§ PROBLEM DESCRIPTION
Working from the records below, repeat exactly the lines starting at the line that contains "Группы объектов (828, 1008)" and ending at the line that contains "Пользователи (821, 846)", inclusive.

§ DATA SHOWN
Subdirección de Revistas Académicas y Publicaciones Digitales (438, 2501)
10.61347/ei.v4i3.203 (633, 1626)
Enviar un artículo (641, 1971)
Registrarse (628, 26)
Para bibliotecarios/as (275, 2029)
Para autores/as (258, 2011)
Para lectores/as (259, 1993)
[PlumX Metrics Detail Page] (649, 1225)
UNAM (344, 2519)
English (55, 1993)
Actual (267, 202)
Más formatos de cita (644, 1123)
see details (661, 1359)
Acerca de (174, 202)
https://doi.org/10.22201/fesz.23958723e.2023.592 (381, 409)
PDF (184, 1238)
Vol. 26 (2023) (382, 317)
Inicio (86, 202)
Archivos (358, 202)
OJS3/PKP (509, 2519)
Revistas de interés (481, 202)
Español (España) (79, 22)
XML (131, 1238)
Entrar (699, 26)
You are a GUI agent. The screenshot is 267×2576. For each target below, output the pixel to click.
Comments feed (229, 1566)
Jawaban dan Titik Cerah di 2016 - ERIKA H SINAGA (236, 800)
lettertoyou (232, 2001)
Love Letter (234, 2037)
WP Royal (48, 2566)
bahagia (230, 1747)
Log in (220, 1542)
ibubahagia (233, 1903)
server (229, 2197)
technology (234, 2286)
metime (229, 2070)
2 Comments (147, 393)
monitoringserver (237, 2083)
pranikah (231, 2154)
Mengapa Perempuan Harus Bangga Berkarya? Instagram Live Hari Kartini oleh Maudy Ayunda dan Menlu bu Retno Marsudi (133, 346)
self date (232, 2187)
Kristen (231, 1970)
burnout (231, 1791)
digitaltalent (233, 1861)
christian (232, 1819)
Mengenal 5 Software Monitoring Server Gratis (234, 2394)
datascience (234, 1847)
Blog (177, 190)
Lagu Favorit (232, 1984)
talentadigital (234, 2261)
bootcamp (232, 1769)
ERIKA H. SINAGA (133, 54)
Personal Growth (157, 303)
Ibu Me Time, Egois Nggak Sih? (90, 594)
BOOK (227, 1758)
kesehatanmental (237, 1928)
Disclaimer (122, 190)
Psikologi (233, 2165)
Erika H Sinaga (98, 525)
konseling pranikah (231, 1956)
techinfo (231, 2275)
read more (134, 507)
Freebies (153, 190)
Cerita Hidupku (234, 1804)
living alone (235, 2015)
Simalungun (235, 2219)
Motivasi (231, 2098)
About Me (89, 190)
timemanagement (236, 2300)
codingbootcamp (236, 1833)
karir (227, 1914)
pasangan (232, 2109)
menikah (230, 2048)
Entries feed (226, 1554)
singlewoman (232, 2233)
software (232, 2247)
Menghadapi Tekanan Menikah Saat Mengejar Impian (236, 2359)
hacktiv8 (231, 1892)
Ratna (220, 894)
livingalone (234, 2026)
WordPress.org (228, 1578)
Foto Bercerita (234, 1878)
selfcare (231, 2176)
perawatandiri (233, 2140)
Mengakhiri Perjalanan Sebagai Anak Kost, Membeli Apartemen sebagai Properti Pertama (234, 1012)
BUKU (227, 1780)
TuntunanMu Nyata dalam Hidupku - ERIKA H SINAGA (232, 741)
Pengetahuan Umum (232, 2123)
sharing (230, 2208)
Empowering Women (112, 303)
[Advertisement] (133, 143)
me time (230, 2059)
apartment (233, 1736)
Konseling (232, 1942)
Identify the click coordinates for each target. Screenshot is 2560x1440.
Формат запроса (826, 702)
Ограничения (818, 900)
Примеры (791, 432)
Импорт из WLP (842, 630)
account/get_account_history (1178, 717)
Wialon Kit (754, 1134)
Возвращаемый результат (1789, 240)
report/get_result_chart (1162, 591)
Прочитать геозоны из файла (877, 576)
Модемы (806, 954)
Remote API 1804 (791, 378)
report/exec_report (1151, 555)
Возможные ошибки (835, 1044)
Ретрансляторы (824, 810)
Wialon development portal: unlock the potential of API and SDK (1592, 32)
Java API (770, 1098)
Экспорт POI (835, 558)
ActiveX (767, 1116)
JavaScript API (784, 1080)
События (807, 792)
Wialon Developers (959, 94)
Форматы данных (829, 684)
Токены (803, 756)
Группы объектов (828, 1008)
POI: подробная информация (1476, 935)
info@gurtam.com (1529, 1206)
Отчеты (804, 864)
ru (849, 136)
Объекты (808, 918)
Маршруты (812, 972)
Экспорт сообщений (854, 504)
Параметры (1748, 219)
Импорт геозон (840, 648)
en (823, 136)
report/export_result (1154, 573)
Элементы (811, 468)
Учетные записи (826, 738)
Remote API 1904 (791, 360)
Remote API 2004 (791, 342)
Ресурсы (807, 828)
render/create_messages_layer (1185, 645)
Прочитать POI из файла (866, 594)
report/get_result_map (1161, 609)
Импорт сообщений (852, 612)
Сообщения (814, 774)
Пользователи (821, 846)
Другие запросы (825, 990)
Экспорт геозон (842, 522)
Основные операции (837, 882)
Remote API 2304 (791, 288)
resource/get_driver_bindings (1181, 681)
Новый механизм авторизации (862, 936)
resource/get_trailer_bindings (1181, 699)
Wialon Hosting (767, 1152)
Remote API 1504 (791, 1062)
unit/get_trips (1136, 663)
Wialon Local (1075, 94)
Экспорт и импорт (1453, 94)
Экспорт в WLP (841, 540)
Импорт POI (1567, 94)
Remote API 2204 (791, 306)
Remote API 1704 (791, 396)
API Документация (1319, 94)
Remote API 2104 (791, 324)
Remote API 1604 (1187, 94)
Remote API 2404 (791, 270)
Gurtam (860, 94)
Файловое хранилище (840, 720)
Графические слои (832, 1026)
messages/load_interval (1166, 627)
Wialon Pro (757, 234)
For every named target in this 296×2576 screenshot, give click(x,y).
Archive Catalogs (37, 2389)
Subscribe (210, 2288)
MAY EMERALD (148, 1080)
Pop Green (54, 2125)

§ TASK RESULT
Группы объектов (828, 1008)
POI: подробная информация (1476, 935)
info@gurtam.com (1529, 1206)
Отчеты (804, 864)
ru (849, 136)
Объекты (808, 918)
Маршруты (812, 972)
Экспорт сообщений (854, 504)
Параметры (1748, 219)
Импорт геозон (840, 648)
en (823, 136)
report/export_result (1154, 573)
Элементы (811, 468)
Учетные записи (826, 738)
Remote API 1904 (791, 360)
Remote API 2004 (791, 342)
Ресурсы (807, 828)
render/create_messages_layer (1185, 645)
Прочитать POI из файла (866, 594)
report/get_result_map (1161, 609)
Импорт сообщений (852, 612)
Сообщения (814, 774)
Пользователи (821, 846)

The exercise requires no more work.